FEDERAL BUREAU OF PRISONS,

OFFICE OF INTERNAL AFFAIRS, WASHINGTON, D.C. AND FEDERAL BUREAU OF PRISONS, OFFICE OF INTERNAL AFFAIRS, AURORA, COLORADO AND FEDERAL BUREAU OF PRISONS, FEDERAL CORRECTIONAL INSTITUTION ENGLEWOOD,

LITTLETON, COLORADO

Respondents

and

AMERICAN FEDERATION OF GOVERNMENT EMPLOYEES,

LOCAL 709, AFL-CIO

Charging Party

Case No.
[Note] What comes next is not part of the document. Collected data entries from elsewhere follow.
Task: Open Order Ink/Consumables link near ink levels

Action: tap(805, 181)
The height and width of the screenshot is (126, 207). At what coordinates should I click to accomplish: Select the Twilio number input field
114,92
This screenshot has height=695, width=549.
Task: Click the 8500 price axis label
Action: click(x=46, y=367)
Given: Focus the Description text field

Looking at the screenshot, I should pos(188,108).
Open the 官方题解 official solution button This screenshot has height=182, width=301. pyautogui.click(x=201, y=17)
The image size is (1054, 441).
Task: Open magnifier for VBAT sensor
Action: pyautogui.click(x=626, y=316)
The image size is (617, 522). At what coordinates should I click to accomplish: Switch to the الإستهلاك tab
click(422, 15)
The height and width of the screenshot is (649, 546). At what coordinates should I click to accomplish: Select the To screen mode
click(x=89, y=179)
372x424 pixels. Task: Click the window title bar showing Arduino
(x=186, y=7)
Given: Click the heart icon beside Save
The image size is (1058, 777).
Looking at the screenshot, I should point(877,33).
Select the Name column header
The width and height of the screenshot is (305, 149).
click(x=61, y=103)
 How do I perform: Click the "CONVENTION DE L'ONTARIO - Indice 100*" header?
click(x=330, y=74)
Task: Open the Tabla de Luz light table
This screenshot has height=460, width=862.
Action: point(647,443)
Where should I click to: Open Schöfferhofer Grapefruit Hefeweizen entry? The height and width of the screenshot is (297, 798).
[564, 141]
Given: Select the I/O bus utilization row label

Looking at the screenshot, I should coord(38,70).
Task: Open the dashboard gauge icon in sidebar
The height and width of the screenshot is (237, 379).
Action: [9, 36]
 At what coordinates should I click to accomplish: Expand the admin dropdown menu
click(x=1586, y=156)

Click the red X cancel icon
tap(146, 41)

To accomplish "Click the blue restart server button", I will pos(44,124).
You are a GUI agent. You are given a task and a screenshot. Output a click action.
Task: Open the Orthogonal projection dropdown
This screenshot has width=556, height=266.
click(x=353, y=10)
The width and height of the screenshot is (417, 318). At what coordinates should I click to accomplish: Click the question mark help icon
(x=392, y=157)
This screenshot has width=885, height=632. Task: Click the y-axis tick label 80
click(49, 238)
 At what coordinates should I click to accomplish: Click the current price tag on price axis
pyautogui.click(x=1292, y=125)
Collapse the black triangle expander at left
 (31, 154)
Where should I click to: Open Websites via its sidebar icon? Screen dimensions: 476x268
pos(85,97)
DE-CA-40661

NOTICE OF TRANSMITTAL OF DECISION

The above-entitled case having been heard before the undersigned Administrative Law Judge pursuant to the Statute and the Rules and Regulations of the Authority, the undersigned herein serves his Decision, a copy of which is attached hereto, on all parties to the proceeding on this date and this case is hereby transferred to the Federal Labor Relations Authority pursuant to 5 C.F.R. § 2423.26(b).

PLEASE BE ADVISED that the filing of exceptions to the attached Decision is governed by 5 C.F.R. §§ 2423.26© through 2423.29, 2429.21 through 2429.25 and 2429.27.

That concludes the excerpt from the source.